TASK TO CARRY OUT: Copy out, exactly as written, only the line containing "Close the design parameters dialog" and the lines after it through the end of the records.

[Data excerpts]
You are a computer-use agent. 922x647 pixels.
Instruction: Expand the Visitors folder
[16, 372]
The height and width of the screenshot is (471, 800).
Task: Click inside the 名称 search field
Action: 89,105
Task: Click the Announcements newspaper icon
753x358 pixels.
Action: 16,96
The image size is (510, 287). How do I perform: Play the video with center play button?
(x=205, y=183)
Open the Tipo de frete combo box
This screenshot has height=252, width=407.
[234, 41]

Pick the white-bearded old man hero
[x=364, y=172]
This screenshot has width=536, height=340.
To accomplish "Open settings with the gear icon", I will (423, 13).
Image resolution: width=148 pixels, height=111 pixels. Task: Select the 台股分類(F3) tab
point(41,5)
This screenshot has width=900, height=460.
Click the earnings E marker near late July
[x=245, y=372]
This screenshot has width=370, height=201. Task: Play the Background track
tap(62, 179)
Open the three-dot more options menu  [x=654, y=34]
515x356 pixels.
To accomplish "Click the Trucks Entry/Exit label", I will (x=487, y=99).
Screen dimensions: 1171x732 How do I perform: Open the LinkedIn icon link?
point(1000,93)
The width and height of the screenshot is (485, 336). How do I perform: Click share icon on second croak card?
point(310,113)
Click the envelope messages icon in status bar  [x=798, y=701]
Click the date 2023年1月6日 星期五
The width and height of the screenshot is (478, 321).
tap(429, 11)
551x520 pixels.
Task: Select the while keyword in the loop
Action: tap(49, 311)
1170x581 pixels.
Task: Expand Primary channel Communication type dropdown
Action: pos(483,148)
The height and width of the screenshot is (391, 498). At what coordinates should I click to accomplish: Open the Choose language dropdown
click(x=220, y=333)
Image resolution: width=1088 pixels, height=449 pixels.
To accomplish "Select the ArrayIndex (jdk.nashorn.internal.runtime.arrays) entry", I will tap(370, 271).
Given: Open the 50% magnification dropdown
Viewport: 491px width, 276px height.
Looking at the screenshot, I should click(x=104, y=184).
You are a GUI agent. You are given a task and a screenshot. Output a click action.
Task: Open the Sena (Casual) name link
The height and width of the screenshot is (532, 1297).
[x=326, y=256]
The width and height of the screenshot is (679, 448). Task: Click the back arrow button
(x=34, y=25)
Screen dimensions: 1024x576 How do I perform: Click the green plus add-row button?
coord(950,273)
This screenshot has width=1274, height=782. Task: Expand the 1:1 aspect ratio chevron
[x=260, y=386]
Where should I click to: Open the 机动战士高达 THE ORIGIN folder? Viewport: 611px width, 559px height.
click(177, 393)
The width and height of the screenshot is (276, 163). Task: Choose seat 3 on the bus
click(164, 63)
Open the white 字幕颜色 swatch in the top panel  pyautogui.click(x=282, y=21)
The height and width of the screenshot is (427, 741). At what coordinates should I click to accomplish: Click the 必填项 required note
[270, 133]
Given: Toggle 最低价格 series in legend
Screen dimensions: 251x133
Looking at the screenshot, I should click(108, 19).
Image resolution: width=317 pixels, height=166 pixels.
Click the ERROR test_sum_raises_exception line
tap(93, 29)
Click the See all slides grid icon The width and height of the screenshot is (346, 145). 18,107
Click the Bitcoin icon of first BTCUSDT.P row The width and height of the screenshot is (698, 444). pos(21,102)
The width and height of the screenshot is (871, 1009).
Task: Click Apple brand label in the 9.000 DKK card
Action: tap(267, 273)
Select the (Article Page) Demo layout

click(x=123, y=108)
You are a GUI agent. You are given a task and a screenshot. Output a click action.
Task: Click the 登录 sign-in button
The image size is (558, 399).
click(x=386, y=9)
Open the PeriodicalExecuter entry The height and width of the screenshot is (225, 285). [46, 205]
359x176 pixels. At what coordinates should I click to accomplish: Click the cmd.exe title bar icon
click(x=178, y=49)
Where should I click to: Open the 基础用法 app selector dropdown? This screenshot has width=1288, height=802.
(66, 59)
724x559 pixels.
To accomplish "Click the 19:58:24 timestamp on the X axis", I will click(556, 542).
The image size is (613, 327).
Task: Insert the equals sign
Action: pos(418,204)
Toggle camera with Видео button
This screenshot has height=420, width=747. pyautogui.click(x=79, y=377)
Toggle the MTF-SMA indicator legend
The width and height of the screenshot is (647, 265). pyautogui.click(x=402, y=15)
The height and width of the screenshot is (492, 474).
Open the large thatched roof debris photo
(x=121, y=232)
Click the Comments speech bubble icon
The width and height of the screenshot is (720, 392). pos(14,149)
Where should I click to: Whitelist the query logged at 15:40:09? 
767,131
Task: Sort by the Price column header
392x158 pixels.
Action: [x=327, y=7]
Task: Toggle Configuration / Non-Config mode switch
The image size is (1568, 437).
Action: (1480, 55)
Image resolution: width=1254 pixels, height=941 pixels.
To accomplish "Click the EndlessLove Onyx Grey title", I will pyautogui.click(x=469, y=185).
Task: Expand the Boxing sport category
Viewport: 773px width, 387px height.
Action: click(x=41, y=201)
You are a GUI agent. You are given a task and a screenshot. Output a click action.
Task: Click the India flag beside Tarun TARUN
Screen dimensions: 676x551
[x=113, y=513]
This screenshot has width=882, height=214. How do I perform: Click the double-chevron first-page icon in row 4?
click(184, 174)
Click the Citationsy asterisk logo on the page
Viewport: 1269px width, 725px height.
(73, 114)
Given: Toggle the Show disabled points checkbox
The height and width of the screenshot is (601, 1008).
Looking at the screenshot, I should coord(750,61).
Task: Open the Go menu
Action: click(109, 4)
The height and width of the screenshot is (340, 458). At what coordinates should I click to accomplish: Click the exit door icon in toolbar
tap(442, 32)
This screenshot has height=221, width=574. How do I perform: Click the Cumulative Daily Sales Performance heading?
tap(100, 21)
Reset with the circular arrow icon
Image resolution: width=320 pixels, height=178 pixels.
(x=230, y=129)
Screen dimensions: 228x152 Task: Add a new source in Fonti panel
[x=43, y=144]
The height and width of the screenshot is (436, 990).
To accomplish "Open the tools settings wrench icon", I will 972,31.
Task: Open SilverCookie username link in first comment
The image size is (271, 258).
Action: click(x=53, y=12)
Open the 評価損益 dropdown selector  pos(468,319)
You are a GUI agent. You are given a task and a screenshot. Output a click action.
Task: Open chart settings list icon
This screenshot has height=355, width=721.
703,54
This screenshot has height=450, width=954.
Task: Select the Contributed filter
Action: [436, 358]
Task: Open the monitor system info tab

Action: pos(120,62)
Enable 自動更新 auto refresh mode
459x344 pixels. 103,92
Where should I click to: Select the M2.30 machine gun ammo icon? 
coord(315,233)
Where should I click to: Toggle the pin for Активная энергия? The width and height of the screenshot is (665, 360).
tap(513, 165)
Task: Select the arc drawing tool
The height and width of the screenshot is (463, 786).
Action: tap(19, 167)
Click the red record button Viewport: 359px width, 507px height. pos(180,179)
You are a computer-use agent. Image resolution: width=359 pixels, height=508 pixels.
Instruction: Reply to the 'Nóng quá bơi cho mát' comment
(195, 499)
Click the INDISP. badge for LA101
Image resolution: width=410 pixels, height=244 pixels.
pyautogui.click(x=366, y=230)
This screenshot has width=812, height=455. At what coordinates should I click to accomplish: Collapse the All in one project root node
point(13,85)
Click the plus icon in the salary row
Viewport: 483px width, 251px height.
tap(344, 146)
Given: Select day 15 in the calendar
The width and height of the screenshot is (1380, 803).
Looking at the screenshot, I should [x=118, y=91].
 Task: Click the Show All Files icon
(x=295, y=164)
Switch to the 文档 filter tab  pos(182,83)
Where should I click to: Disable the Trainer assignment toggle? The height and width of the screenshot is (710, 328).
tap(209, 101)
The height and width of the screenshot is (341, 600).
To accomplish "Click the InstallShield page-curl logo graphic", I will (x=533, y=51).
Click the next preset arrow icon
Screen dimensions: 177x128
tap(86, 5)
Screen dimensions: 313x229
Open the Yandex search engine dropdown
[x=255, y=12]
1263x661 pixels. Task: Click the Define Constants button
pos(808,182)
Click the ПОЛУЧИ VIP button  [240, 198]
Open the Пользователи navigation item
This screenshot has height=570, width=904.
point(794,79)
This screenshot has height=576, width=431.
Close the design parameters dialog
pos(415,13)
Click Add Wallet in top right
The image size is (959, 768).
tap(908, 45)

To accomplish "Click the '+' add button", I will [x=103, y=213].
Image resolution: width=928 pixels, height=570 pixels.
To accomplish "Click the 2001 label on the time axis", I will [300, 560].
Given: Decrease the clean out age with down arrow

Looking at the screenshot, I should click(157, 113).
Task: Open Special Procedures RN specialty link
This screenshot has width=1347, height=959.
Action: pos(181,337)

SOLUTION:
Close the design parameters dialog
pos(415,13)
Click Add Wallet in top right
The image size is (959, 768).
tap(908, 45)

To accomplish "Click the '+' add button", I will [x=103, y=213].
Image resolution: width=928 pixels, height=570 pixels.
To accomplish "Click the 2001 label on the time axis", I will [300, 560].
Given: Decrease the clean out age with down arrow

Looking at the screenshot, I should click(157, 113).
Task: Open Special Procedures RN specialty link
This screenshot has width=1347, height=959.
Action: pos(181,337)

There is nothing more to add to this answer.